The final article, Jonathan W. Marshall’s analysis of Vessel (2016), explores Damien Jalet and Nawa Kōhei’s collaboration as a fusion of dance, sculpture, and media art shaped by the intermedial influence of butoh, Surrealism, and Georges Bataille’s acéphale. Vessel features dancers whose heads are obscured as they intertwine and dissolve into pools of white starch. Their bodies blur into ambiguous shapes, at times appearing sculptural rather than human. Nawa’s black, headless sculptures echo these choreographic forms, reinforcing themes of dissolution, formlessness, and posthuman embodiment.
Marshall situates Vessel within broader genealogies of artistic exchange between Japan and Europe. He argues that butoh—particularly Hijikata Tatsumi’s “dance of the back,” which emphasizes bodily deformation and the decentering of the self—provides a crucial but often unacknowledged subtext for Jalet’s choreography.
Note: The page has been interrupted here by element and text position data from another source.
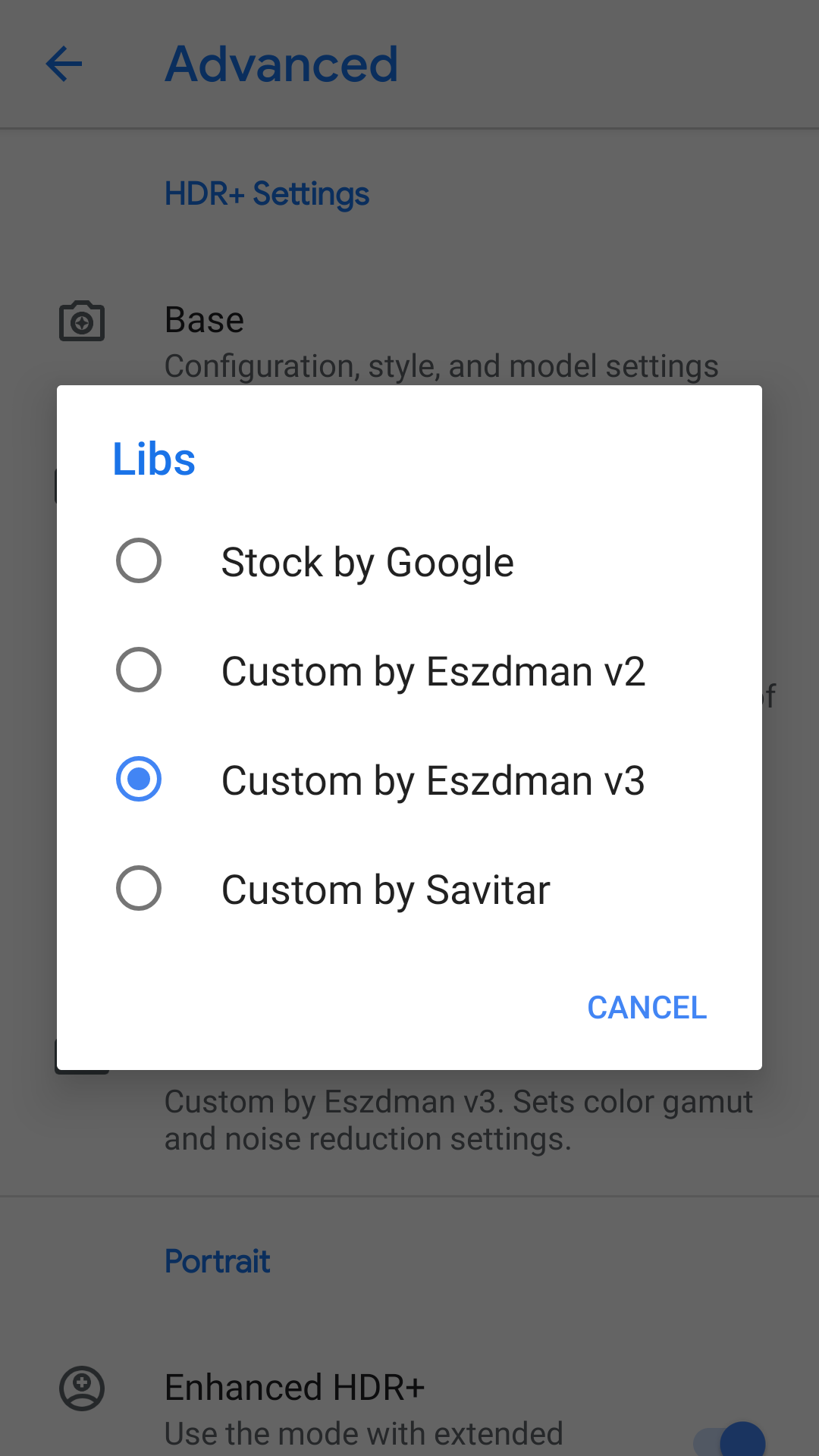
Task: Choose the Custom by Savitar option text
Action: click(385, 890)
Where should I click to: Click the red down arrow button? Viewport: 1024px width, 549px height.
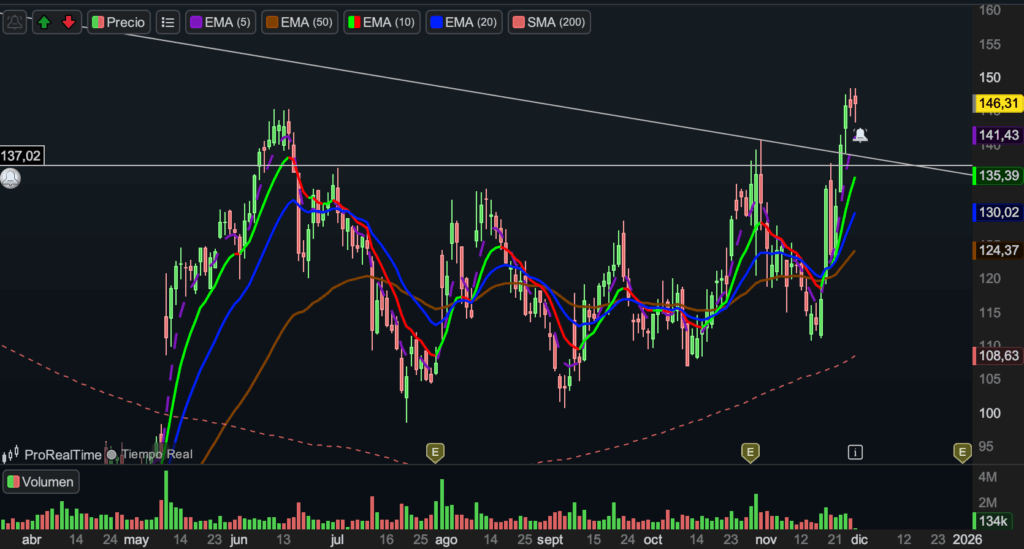click(x=68, y=22)
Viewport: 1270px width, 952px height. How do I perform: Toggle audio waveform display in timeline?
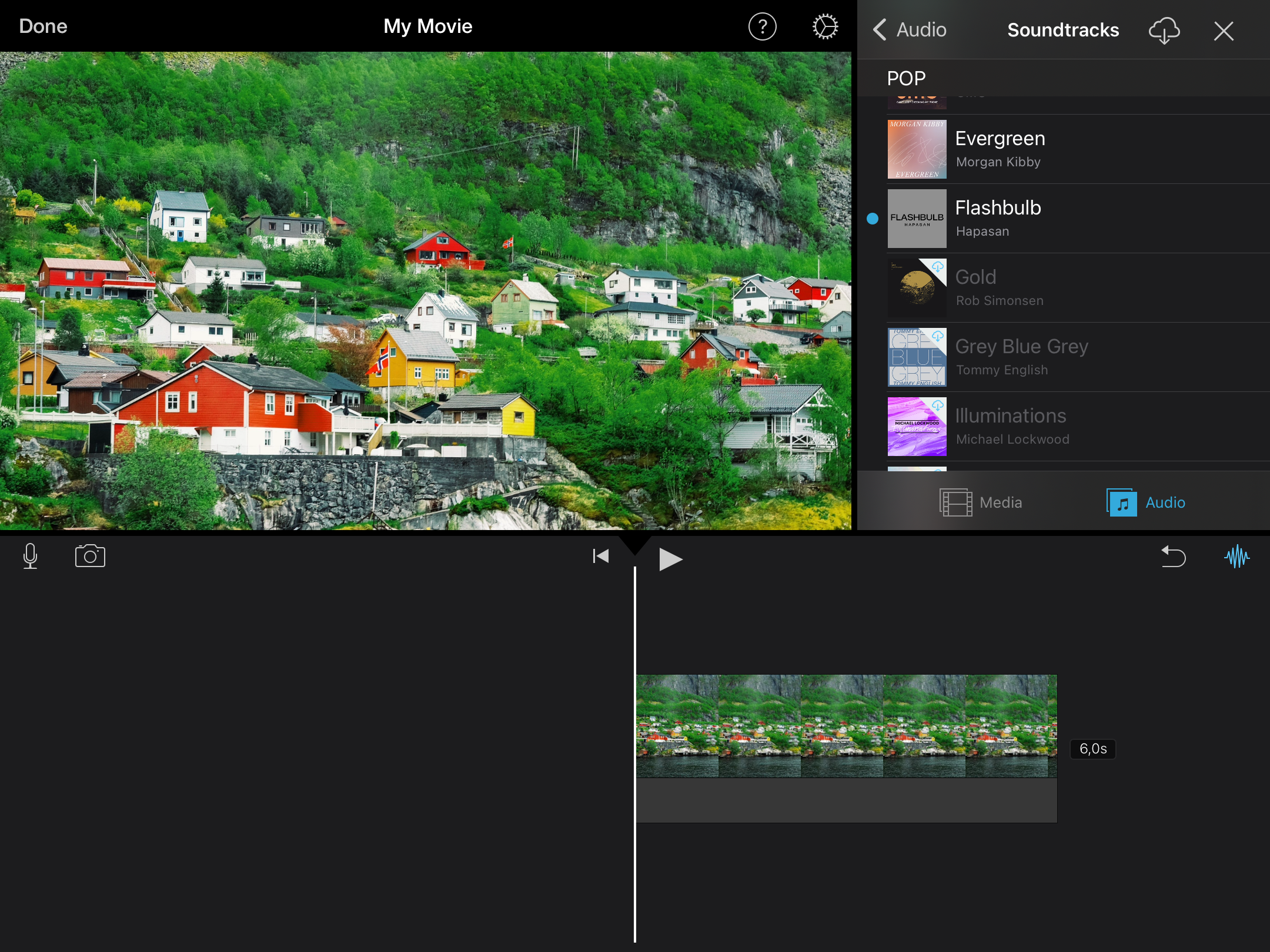pyautogui.click(x=1237, y=557)
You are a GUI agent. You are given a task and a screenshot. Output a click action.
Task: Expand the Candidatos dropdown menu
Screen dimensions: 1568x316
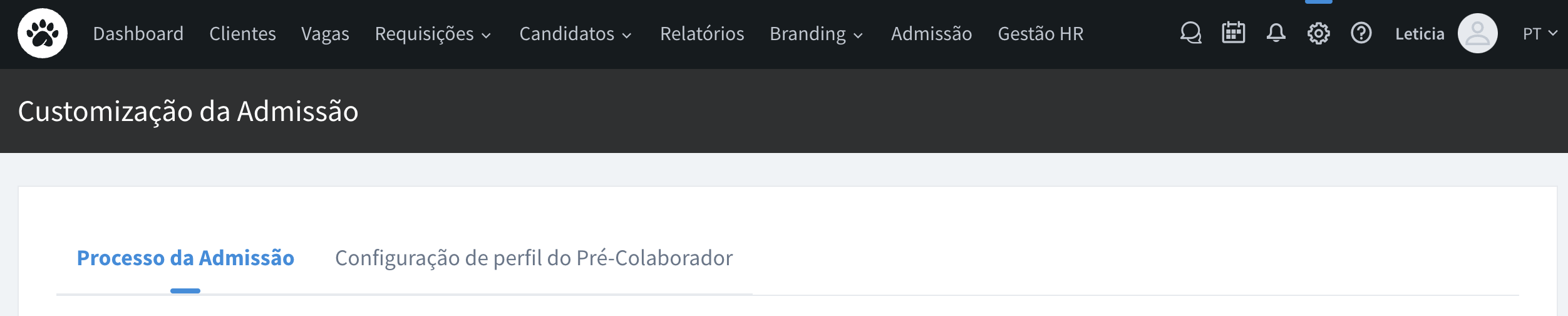click(575, 34)
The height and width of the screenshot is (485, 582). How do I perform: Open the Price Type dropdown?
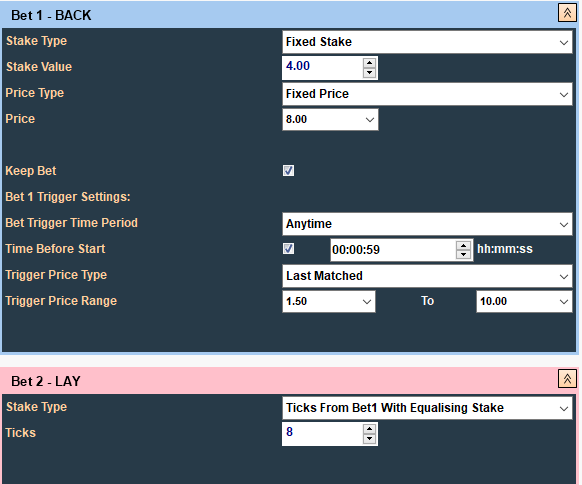point(427,94)

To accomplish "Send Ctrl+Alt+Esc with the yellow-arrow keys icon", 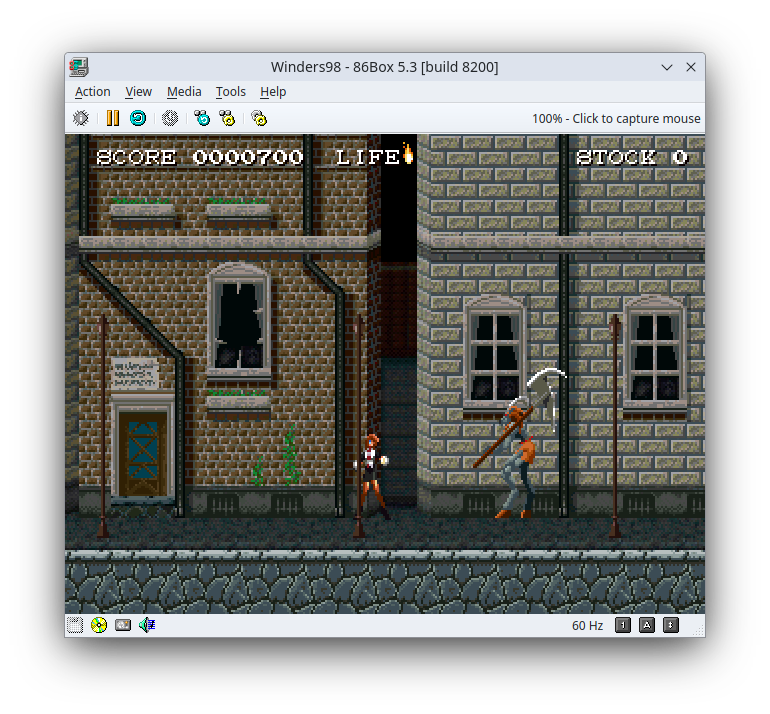I will click(x=227, y=118).
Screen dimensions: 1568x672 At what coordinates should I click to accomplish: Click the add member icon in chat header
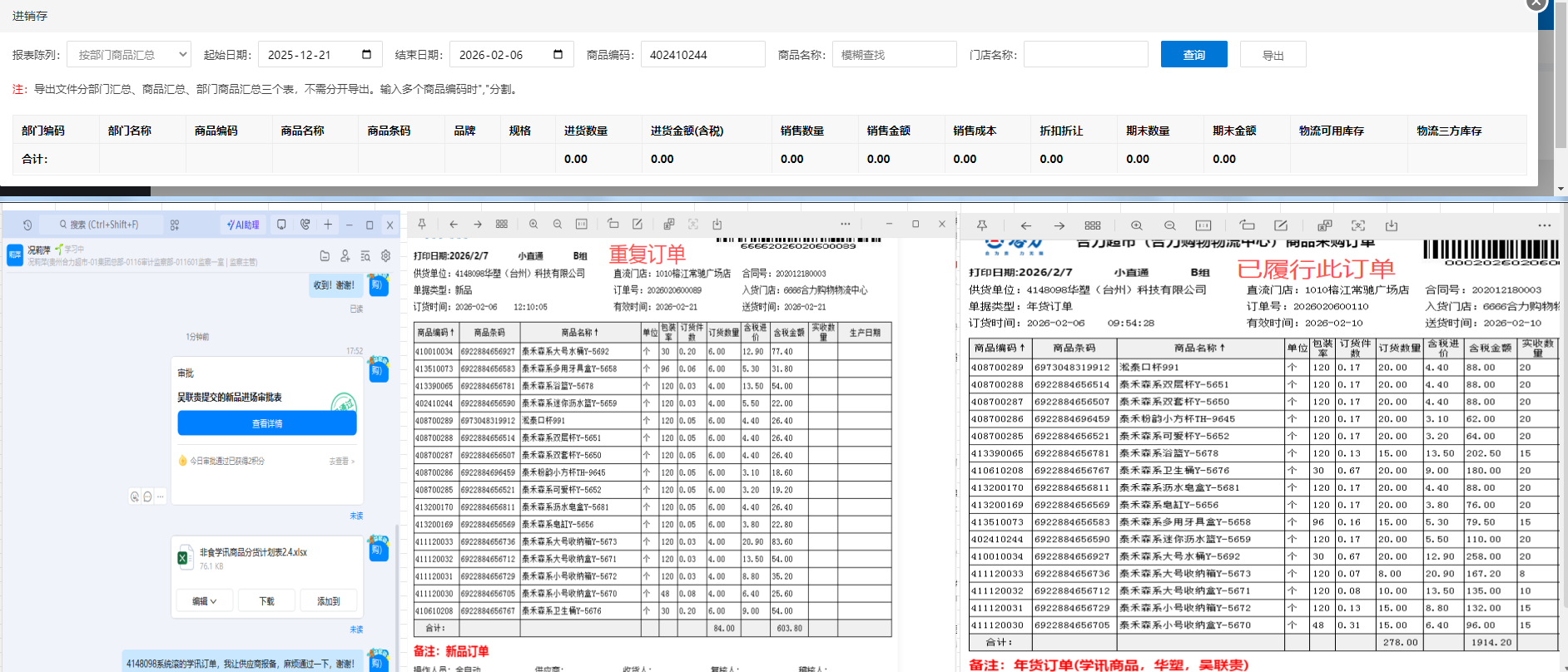[x=345, y=256]

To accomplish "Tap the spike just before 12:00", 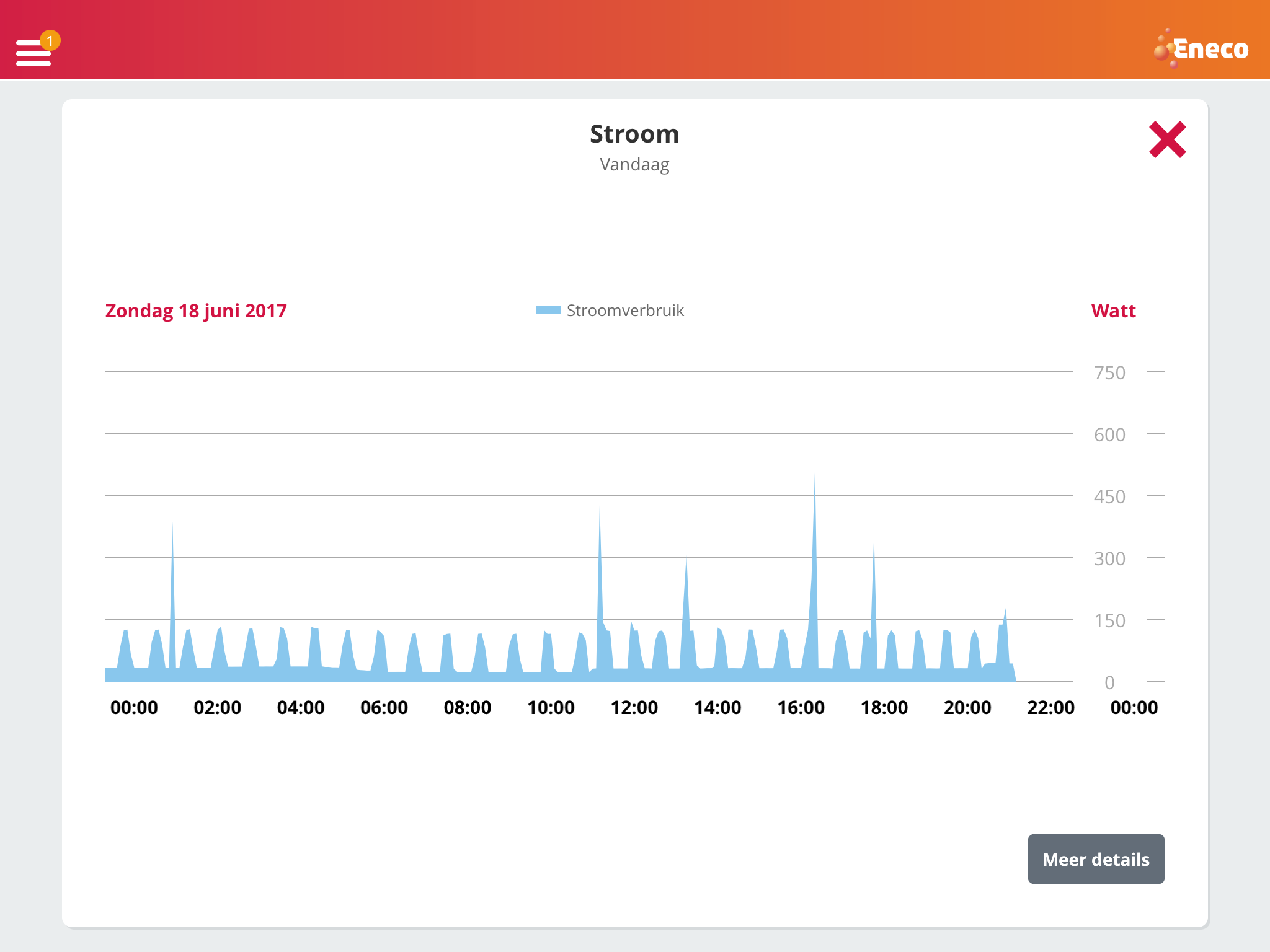I will [600, 576].
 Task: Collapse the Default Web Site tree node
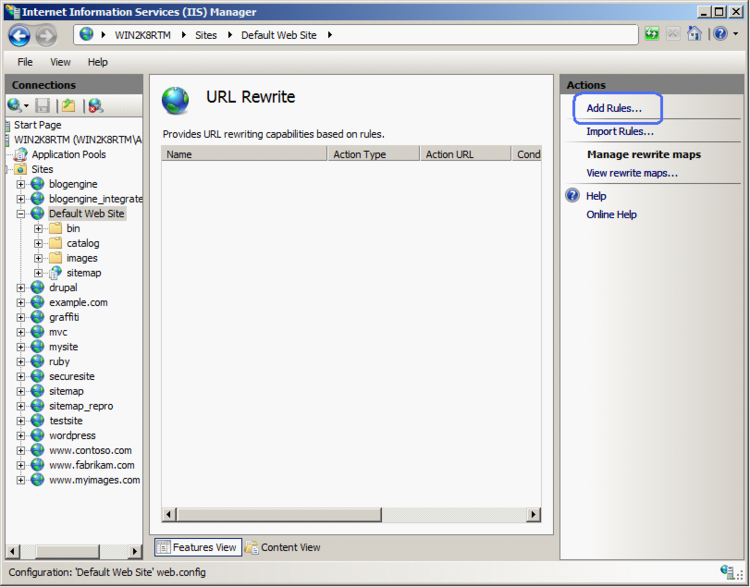[x=21, y=214]
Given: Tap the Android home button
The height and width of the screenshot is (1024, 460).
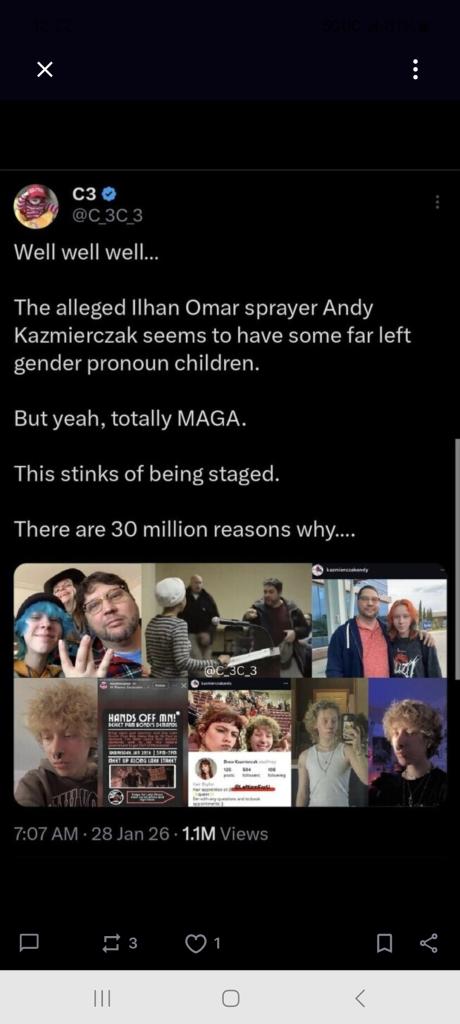Looking at the screenshot, I should pyautogui.click(x=230, y=998).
This intermedial lineage extends from butoh pioneers’ collaborations with filmmakers and photographers in the mid-twentieth century to Vessel’s contemporary melding of bodies and materials. Drawing on Aby Warburg’s concept of Nachleben, Marshall suggests that the gestures and images of butoh survive across time, resurfacing in new contexts and forms.
The essay critiques Eurocentric modern dance histories that present butoh as a derivative form. Instead, Marshall demonstrates that Vessel’s aesthetics of liquefaction, dissolution, and posthuman transformation reflect butoh’s anticipatory influence on global contemporary performance. He further reads Vessel through Bataille’s notion of the formless, which resists categorization and destabilizes the sovereign human subject. In this confluence of butoh, Surrealism, and ecological materiality, Vessel becomes a site where bodies merge into collective states and the distinction between life and matter blurs.
Across all four articles, the volume emphasizes vulnerability—as exposure, interdependence, grief, or dissolution—as a central motivation for movement. Dance emerges not merely as cultural practice but as a method for rethinking how bodies relate to each other and their worlds through labor, risk, memory, and shared transformation.
Taken together, these essays demonstrate how dance exposes the fragile yet generative bonds that shape human life. Whether through the collaborative making of textile-laden costumes, the intimate negotiations of ballroom partnership, the physically demanding work of grief-based activism, or the dissolution of bodily boundaries in intermedia performance, each article reveals vulnerability as a creative force. Dance becomes a mode of relational practice capable of resisting erasure, challenging racial and gender hierarchies, transforming mourning into recognition, and reimagining the human body beyond individualism. In these varied contexts, movement offers a means of sustaining connection amid displacement, inequality, and precarity.